(Element and text position data)
<<<<
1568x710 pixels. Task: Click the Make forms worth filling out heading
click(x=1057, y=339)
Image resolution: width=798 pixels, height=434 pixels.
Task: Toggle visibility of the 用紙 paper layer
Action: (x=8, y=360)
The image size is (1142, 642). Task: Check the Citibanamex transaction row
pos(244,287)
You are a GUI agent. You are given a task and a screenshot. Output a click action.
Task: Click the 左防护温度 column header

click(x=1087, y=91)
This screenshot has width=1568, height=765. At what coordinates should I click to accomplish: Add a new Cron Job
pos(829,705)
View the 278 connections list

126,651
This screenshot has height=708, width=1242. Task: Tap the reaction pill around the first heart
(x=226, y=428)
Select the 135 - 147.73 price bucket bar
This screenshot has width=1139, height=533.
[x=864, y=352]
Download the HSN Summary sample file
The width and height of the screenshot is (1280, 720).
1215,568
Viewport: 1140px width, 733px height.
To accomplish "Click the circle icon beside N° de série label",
>>>>
▶ Do this
Render the lines of the items, from the line containing "Select the 135 - 147.73 price bucket bar" through the final line of the items, as a Markdown table with the columns n and Line, omitting blank lines.

▶ Written response
| n | Line |
|---|---|
| 1 | Select the 135 - 147.73 price bucket bar |
| 2 | This screenshot has width=1139, height=533. |
| 3 | [x=864, y=352] |
| 4 | Download the HSN Summary sample file |
| 5 | The width and height of the screenshot is (1280, 720). |
| 6 | 1215,568 |
| 7 | Viewport: 1140px width, 733px height. |
| 8 | To accomplish "Click the circle icon beside N° de série label", |